According to X, Grok relies on users’ posts to generate the text snippets. Some seem to be more news-focused, while others are summaries of conversations happening on the platform itself. One user posted a screenshot that showed stories about Apple’s earnings report and aid to Ukraine, as well as one for “Musk Experts Debate National Debt,” which was a summary of a “candid online discussion: between Musk and other “prominent figures” on X.

Like other generative AI tools, Grok’s summaries come with a disclaimer. “This story is a summary of posts on X and may evolve over time,” it says. “Grok can make mistakes, verify its outputs.” 

Grok, of course, doesn’t exactly have the best track record with it comes to accurately interpreting current events. It previously generated a bizarre story suggesting that NBA player Klay Thompson went on a “vandalism spree” because it couldn’t understand what “throwing bricks” meant in the context of a basketball game.

In my opinion, the use of Grok to summarize news is likely going to cause mistakes. Right now, only Premium X subscribers will be able to access Grok. My concern is that Grok will continue to be confused by the difference between a “vandalism spree” and “throwing bricks.”


Elon Musk Says xAI Will Open Source Grok This Week



Elon Musk’s AI startup xAI will open source Grok, its chatbot rivaling ChatGPT, this week, the entrepreneur said, days after suing OpenAI and complaining that the Microsoft-backed startup had deviated from its open source roots, TechCrunch reported.

xAI released Grok last year, arming it with features including access to “real-time” information and views undeterred by “politically correct” norms. The service is available to customers paying for X’s $16 monthly subscription.

Musk, who didn’t elaborate on what aspects of Grok he planned to open source, helped co-found OpenAI with Sam Altman nearly a decade ago as a counterweight to Google’s dominance in artificial intelligence. But OpenAI, which was required to make it’s technology “freely available” to the public, has become closed-source and shifted focus to maximizing profits for Microsoft, Musk alleged in the lawsuit filed last month.

According to Elon Musk, xAI will open source its Grok chatbot, Engadget reported. The founder of the company, whose AI assistant is available to Premium+ subscribers on X, hasn’t revealed any other details about the decision, which is slated to take effect this week.

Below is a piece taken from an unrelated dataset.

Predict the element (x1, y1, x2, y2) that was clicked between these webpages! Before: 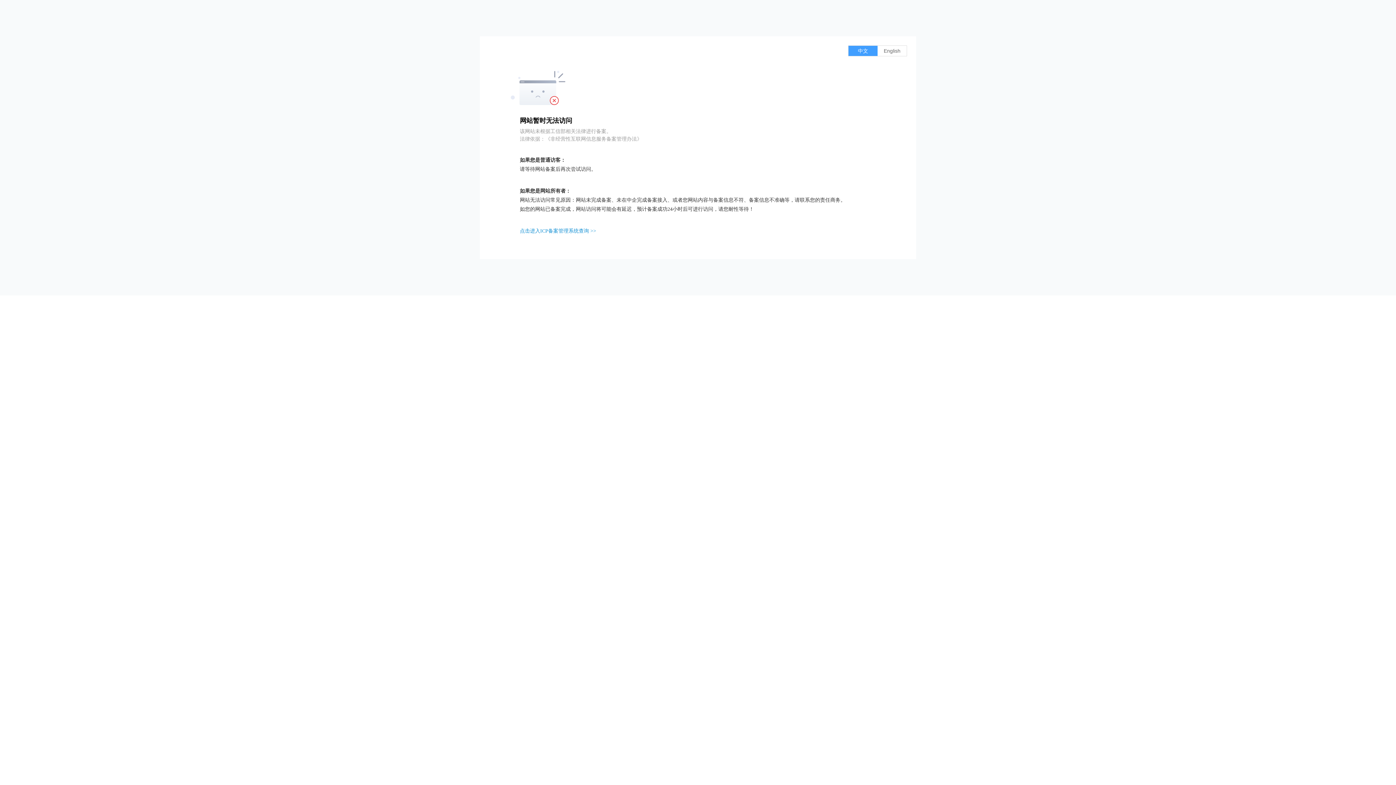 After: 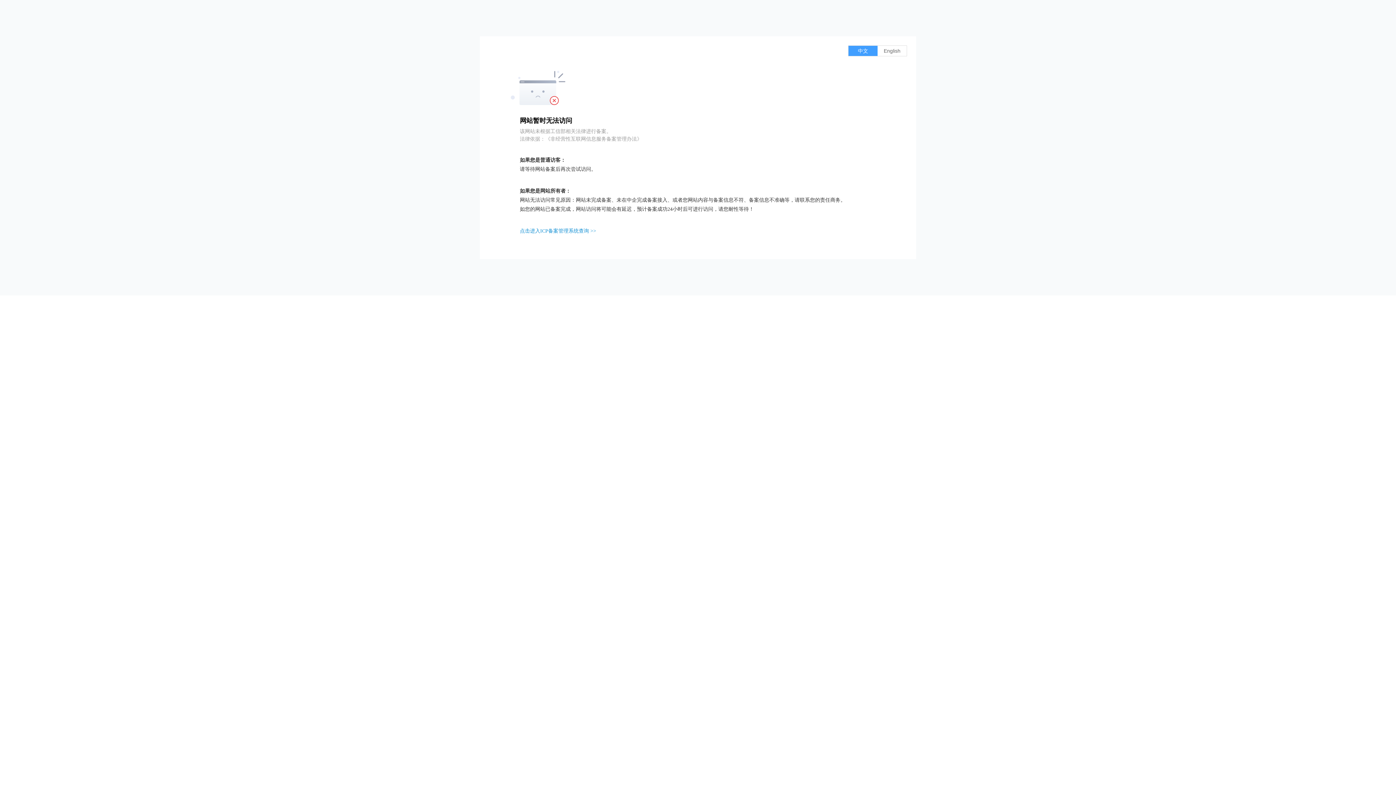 Action: label: 点击进入ICP备案管理系统查询 >> bbox: (520, 228, 596, 233)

It’s hardly the first time a Musk company has opened up access to its knowhow. Tesla open sourced its patents a decade a go, and now practically ever major car manufacturer has adopted its electric vehicle charging connector. X, meanwhile, published the code that powers its “For You” algorithmic feed last year, though we didn’t learn much from it.

Engadget also reported that The Wall Street Journal points out, Musk may be hoping that, by letting third-party developers and researchers dig into Grok’s code, there could be an increased uptake of the model. The developer community may also provide feedback that could be used to improve Grok.

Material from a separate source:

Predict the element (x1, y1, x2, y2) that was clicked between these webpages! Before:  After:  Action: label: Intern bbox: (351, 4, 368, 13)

After suing OpenAI this month, alleging the company has become too closed, Elon Musk will release his “truth-seeking” answer to ChatGPT, the chatbot Grok, for anyone to download and use,WIRED reported.

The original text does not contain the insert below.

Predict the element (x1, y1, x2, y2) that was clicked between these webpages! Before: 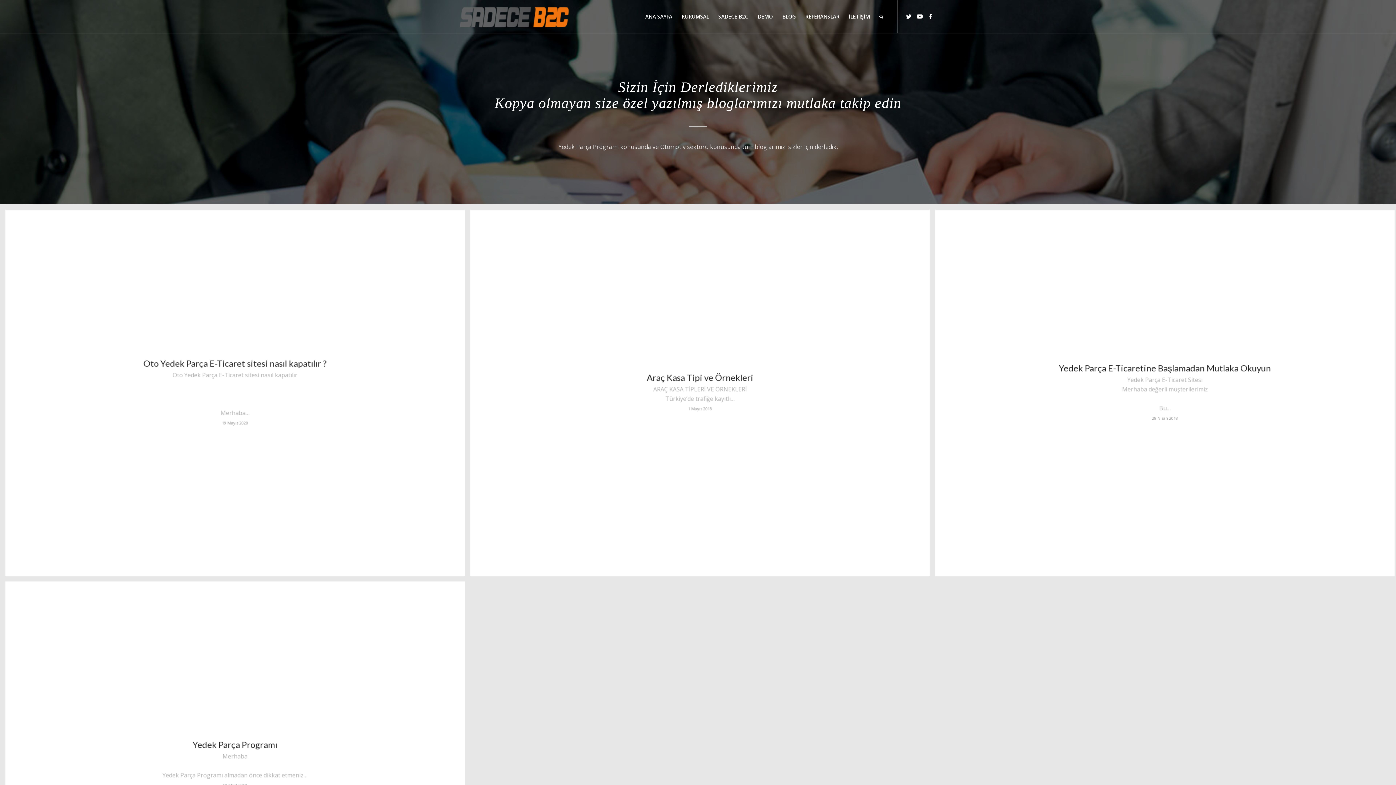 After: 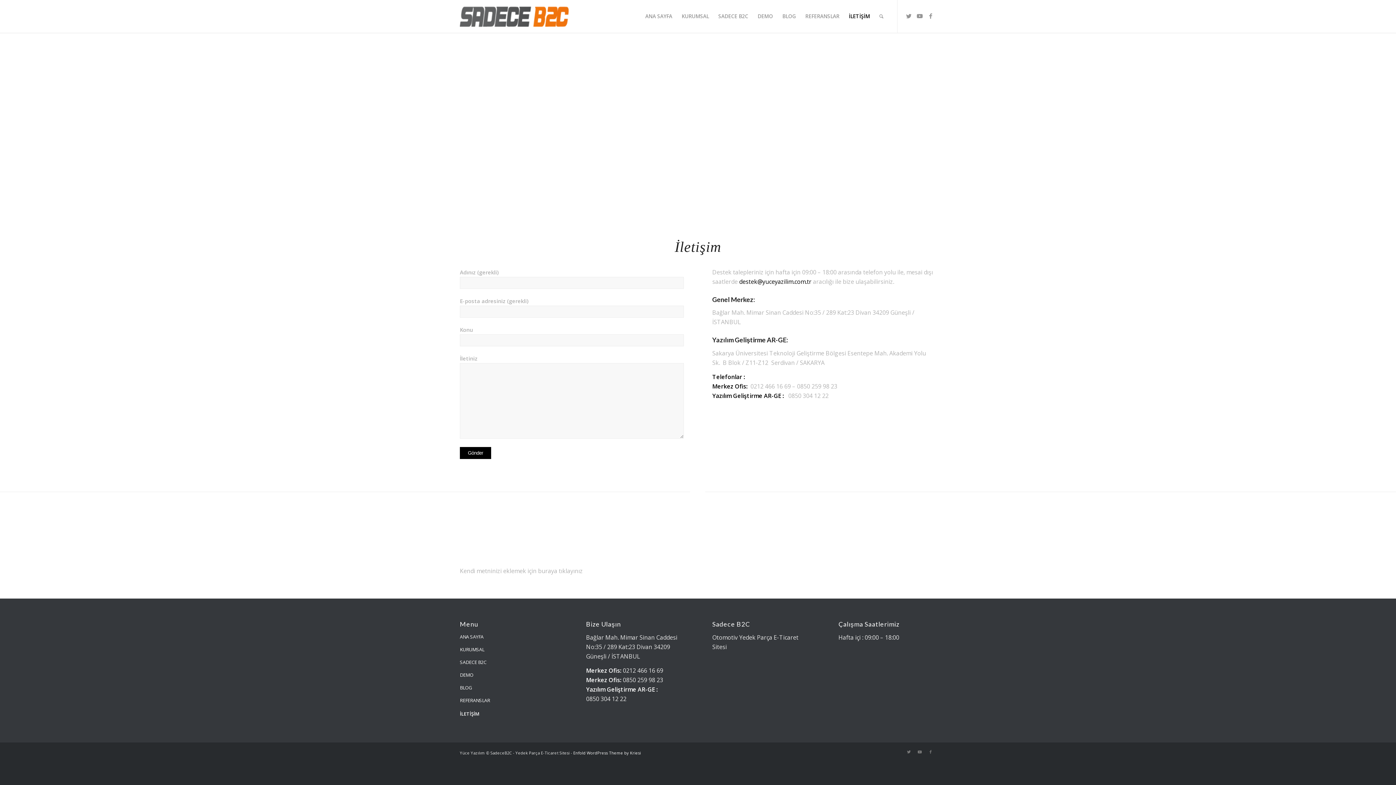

“This week @xAI will open source Grok,” Musk wrote on his social media platform, X today. That suggests his AI company, xAI will release the full code of Grok and allow anyone to use or alter it. By contrast, OpenAI makes a version of ChatGPT and the language model behind it is available to use for free but keeps its code private.

Musk has previously said little about the business model for Grok or xAI, and the chatbot was made available only to Premium subscribers to X. Having accused his OpenAI cofounders of reneging on a promise to give away the company’s artificial intelligence earlier this month, Musk may have felt he had to open source his own chatbot to show that he is committed to that vision.

It seems to me that Elon Musk is very interested in allowing Grok to become an open source application. Previously, Grok was available only to those who were paying a subscription fee on X. I cannot help but wonder if Mr. Musk was always intending to allow more people to use Grok, and whether or not that would come with a fee.